Dataset excerpts
=== Begin Enclosure ===

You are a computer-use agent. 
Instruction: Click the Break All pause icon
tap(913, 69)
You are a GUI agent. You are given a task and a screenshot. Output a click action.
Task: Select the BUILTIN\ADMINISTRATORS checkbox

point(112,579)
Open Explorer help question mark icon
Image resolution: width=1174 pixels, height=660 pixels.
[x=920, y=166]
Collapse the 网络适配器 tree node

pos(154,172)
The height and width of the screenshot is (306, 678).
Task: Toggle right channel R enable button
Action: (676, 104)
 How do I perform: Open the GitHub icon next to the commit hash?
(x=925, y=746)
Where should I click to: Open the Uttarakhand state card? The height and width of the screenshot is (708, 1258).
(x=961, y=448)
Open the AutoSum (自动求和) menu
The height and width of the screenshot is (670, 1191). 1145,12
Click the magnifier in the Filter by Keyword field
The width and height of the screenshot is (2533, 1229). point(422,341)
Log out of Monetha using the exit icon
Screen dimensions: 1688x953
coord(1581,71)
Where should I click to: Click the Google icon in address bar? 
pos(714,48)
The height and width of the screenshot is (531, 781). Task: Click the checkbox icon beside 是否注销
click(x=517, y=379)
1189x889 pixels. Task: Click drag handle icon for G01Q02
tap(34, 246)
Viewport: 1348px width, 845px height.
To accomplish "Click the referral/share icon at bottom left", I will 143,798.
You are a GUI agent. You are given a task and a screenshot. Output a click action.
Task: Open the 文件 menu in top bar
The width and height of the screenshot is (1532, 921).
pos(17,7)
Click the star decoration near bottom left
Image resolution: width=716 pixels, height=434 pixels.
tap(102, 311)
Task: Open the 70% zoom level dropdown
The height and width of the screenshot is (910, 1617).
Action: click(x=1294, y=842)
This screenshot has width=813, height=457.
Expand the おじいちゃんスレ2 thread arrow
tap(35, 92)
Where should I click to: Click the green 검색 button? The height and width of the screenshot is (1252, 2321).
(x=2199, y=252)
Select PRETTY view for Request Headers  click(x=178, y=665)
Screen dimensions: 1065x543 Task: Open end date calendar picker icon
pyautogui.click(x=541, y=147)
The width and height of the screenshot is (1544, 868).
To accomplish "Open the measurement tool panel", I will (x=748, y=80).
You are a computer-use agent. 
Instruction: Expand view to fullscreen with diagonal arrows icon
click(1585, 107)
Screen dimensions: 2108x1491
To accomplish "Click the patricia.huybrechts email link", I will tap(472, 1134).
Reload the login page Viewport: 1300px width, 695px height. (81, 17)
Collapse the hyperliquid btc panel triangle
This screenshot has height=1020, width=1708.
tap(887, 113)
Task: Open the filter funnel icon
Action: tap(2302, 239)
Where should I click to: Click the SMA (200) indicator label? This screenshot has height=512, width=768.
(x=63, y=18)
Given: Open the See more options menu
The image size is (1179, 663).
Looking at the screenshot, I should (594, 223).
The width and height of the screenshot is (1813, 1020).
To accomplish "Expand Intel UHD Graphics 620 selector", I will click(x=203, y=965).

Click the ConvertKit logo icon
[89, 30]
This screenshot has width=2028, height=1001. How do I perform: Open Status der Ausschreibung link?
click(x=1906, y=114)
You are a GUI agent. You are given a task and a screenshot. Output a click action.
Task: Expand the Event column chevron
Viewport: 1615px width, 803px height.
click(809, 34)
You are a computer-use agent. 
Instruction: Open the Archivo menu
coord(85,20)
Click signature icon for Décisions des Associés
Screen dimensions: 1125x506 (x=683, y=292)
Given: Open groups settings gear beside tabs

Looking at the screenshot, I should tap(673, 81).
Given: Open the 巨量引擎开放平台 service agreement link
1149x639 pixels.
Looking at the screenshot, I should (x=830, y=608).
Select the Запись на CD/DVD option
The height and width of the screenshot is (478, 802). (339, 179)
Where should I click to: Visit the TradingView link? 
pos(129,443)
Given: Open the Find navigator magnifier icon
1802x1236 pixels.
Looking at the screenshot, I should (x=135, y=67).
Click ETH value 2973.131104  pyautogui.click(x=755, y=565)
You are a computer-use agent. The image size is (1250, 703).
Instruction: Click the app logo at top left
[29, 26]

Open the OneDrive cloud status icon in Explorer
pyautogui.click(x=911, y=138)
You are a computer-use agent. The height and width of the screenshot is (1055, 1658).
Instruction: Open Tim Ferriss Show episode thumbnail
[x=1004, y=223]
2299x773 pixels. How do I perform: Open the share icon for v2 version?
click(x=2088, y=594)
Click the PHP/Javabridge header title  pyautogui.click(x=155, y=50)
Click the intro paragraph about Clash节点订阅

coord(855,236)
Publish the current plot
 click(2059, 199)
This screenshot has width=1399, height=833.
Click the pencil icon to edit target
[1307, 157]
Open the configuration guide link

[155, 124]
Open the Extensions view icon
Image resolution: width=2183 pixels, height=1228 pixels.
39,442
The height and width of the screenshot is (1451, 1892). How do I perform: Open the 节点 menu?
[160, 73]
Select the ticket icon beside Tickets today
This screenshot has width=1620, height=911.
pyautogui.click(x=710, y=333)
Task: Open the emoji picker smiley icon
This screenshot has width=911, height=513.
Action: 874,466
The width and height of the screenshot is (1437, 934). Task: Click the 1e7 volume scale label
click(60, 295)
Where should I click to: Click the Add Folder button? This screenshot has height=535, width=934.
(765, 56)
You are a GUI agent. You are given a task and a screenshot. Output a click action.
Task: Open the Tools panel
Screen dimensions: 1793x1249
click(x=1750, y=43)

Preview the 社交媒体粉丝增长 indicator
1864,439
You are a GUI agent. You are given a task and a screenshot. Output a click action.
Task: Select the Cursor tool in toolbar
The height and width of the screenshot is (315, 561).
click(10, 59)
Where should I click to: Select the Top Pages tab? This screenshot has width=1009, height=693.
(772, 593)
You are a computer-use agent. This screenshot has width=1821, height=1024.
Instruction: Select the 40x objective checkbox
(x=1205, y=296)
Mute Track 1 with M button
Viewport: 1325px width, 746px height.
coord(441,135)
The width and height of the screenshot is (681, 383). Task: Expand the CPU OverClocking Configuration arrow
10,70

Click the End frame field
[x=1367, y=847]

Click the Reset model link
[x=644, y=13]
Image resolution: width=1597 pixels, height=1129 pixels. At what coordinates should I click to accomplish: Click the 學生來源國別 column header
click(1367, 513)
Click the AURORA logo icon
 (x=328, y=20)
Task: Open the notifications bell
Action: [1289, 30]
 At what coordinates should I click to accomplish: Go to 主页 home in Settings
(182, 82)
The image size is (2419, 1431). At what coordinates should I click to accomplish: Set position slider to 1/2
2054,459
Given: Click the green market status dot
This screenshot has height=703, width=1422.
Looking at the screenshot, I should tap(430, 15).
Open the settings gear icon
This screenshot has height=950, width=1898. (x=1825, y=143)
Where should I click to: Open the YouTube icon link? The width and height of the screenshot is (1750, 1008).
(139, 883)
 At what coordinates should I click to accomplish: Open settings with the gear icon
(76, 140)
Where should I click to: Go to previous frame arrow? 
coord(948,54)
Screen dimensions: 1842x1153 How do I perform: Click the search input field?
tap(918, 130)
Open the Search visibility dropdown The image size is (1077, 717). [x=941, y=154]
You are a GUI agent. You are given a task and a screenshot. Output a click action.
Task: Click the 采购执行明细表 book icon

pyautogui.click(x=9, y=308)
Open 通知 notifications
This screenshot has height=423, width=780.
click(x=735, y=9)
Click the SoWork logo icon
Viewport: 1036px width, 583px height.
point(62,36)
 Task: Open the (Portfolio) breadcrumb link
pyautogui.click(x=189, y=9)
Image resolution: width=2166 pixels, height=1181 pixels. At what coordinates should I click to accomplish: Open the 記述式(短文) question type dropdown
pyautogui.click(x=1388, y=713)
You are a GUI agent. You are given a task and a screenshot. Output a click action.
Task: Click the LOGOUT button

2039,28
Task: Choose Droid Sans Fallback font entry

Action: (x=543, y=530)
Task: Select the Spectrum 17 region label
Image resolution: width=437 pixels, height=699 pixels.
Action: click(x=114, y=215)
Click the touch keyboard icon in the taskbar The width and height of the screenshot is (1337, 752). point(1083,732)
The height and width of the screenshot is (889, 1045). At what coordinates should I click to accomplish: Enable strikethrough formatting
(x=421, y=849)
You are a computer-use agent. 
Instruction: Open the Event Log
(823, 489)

=== End Enclosure ===

Work to be completed
Your answer should be only the number of lines, in the entries above, that include "panel".

Expected answer
3